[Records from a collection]
▬▬▬
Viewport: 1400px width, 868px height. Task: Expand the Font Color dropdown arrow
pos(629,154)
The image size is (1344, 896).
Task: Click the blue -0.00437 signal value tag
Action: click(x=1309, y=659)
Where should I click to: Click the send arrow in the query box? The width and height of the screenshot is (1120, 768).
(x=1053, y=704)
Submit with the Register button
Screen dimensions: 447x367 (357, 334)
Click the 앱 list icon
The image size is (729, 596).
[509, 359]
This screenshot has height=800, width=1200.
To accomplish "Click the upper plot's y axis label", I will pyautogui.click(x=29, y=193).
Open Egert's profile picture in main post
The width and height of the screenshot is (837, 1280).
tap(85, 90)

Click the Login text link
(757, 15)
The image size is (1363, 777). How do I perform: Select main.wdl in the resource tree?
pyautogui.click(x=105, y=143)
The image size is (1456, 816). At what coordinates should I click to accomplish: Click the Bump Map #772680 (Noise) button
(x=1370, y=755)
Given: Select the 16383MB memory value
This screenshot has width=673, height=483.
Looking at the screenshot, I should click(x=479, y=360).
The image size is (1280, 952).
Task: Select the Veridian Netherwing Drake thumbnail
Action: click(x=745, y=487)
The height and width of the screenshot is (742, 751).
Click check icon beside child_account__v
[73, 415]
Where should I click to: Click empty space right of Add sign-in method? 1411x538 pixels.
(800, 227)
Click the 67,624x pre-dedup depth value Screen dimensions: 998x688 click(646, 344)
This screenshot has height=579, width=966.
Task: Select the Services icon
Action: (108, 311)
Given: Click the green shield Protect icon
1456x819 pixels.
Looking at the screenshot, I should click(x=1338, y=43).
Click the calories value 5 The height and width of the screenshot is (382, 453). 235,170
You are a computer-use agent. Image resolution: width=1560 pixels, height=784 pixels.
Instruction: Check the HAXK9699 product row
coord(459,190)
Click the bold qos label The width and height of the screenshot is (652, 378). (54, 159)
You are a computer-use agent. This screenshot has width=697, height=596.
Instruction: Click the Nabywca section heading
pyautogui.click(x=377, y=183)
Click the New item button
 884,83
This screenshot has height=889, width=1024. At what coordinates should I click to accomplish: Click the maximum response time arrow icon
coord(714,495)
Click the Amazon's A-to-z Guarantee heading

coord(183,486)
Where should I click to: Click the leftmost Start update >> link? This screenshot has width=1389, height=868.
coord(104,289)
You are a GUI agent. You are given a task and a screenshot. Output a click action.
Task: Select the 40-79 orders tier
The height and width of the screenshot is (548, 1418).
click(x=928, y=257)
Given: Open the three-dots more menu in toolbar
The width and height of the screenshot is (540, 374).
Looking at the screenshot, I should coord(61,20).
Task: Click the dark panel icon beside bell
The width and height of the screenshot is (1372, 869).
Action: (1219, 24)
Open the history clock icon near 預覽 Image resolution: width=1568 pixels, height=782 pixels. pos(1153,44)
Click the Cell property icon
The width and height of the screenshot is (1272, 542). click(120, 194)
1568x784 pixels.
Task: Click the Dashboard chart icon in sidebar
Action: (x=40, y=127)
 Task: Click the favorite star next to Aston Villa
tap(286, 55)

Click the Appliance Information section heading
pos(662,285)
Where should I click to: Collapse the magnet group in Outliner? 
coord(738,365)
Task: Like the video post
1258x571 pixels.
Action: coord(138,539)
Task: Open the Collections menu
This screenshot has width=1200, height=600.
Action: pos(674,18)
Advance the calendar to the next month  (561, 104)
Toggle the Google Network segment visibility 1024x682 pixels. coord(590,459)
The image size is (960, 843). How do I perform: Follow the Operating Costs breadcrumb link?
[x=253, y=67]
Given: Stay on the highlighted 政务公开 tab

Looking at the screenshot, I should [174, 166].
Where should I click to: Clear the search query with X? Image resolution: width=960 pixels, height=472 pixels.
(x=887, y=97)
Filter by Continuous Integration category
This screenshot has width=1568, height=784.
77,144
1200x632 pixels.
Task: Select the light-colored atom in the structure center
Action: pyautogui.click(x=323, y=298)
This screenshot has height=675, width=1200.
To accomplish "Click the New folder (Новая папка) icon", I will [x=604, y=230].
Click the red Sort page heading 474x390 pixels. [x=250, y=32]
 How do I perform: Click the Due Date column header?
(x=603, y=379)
▬▬▬
**CHALLENGE**. Which lines in the records above contain the string "computer"? Pick out each of them and copy it in full.

**RESPONSE TO THE EXERCISE**.
You are a computer-use agent. Image resolution: width=1560 pixels, height=784 pixels.
You are a computer-use agent. This screenshot has width=697, height=596.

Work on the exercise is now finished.